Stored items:
↓

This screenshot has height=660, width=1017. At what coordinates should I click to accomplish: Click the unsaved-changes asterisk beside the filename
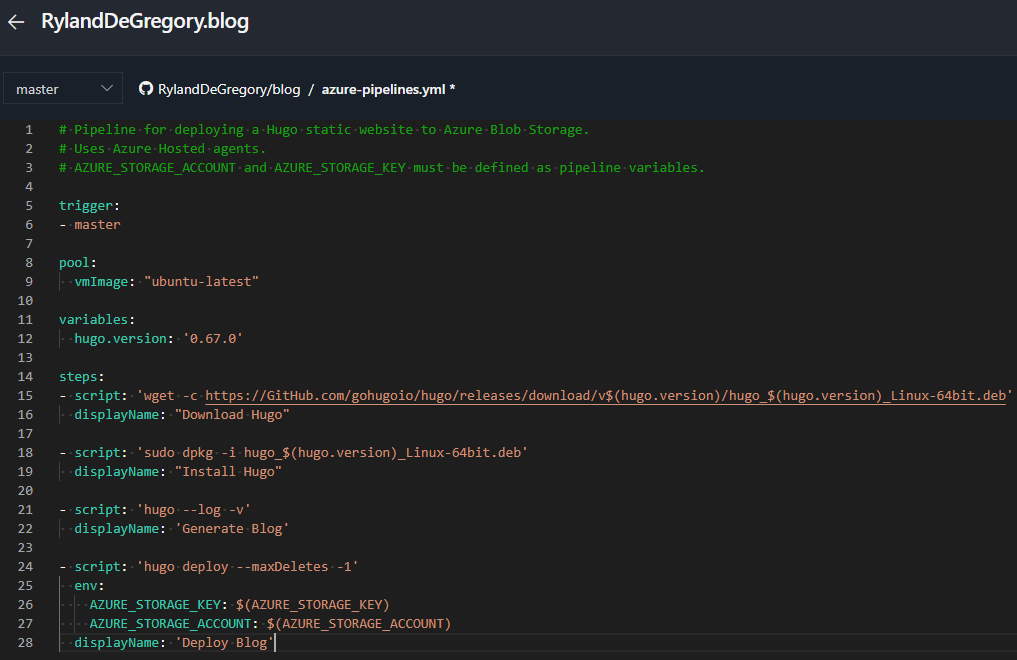tap(452, 89)
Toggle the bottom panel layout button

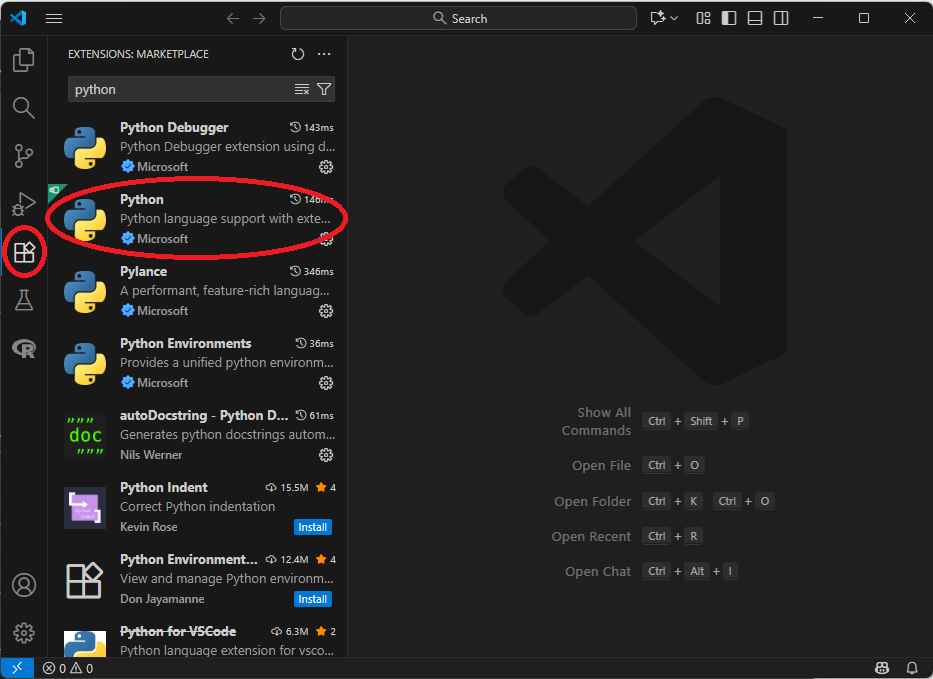[755, 18]
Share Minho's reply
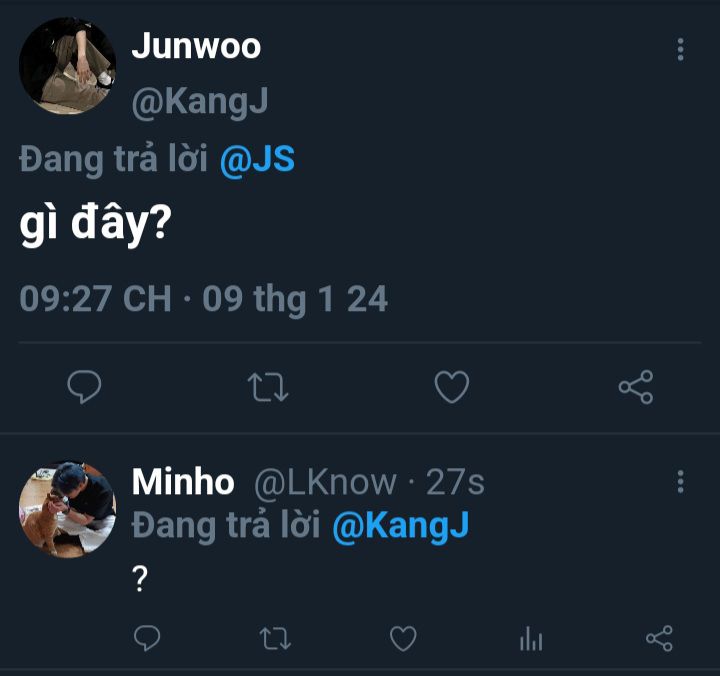The height and width of the screenshot is (676, 720). click(659, 638)
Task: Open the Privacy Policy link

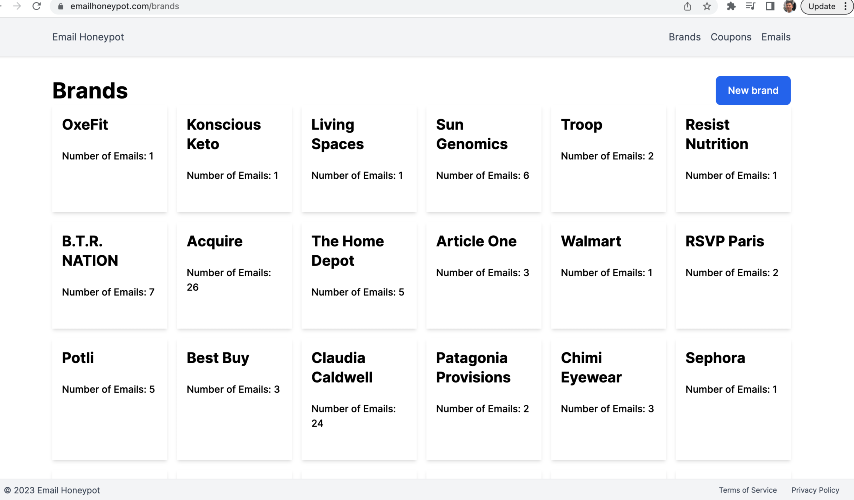Action: click(815, 490)
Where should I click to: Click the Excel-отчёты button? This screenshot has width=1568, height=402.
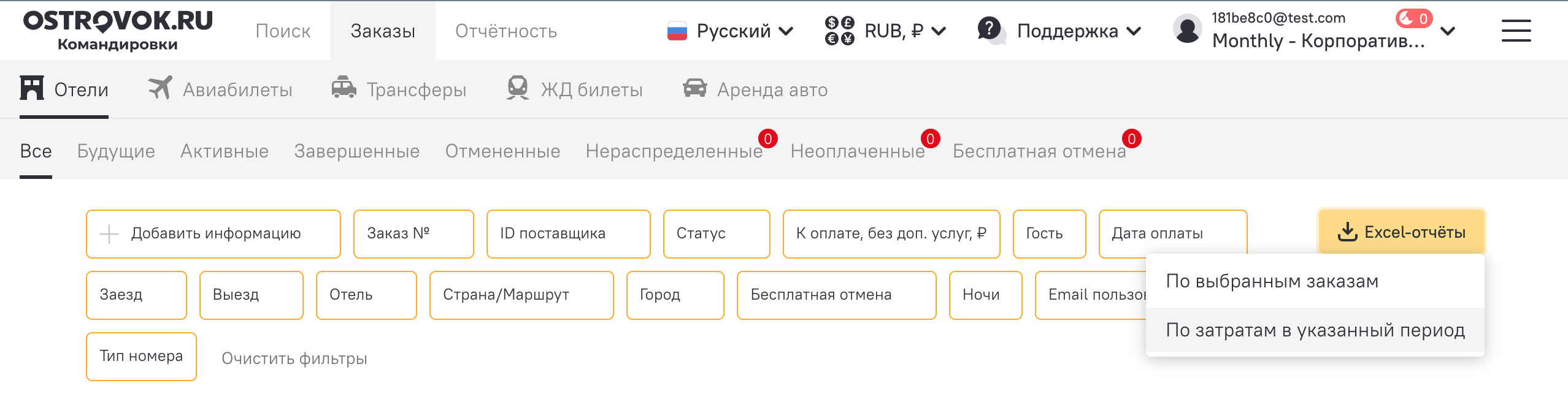click(x=1401, y=232)
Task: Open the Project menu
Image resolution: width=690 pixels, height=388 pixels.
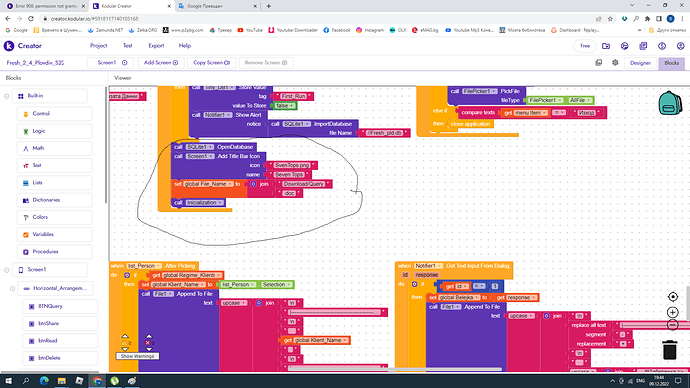Action: point(98,46)
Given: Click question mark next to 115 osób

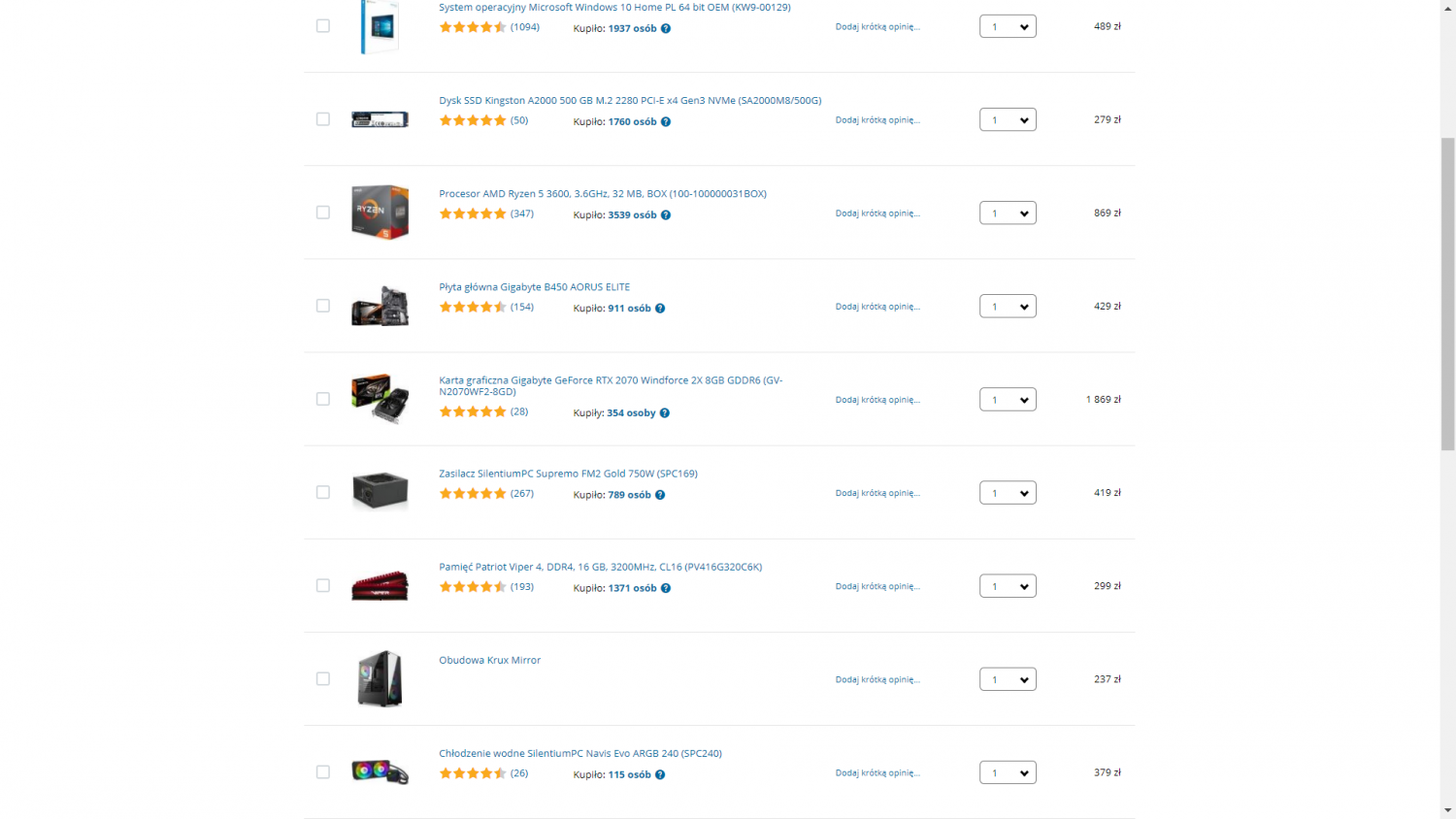Looking at the screenshot, I should point(660,774).
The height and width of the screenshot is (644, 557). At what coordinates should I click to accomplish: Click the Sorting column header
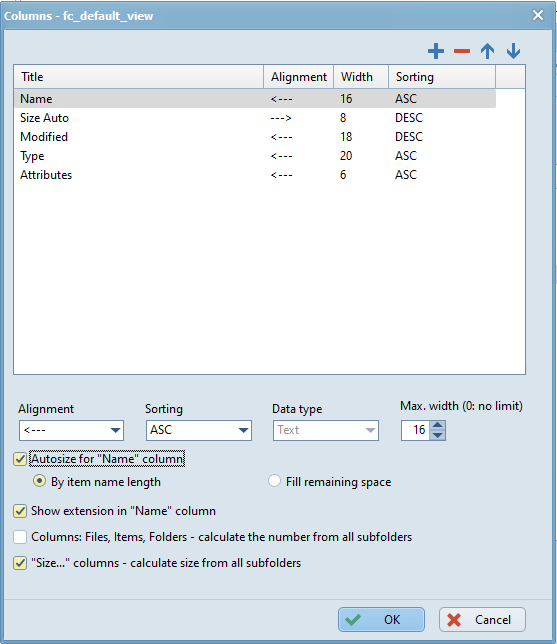pos(442,77)
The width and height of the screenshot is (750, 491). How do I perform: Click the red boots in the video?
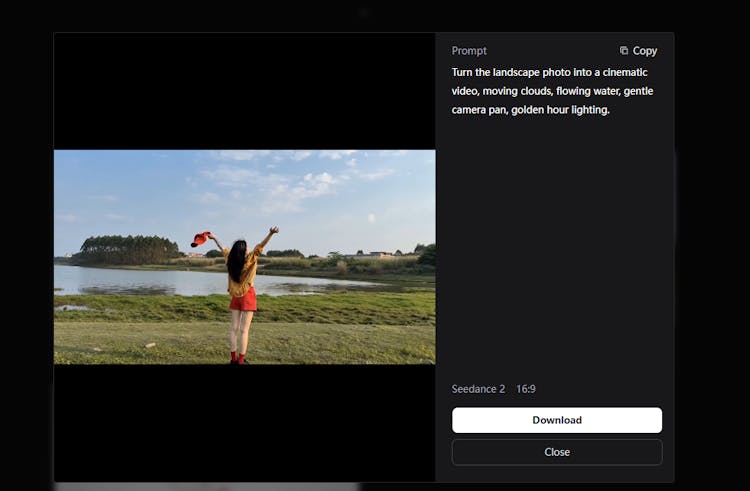pos(237,357)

↑

Exercise
Going by the data above, the answer is exactly the lines from the one holding "Toggle the bottom panel layout button" to the one holding "Task: Open the Project menu", both kept, with the pictures left out.

Solution
Toggle the bottom panel layout button

[755, 18]
Share Minho's reply
The height and width of the screenshot is (676, 720). click(659, 638)
Task: Open the Privacy Policy link

Action: click(815, 490)
Where should I click to: Click the Excel-отчёты button? This screenshot has width=1568, height=402.
click(x=1401, y=232)
Task: Open the Project menu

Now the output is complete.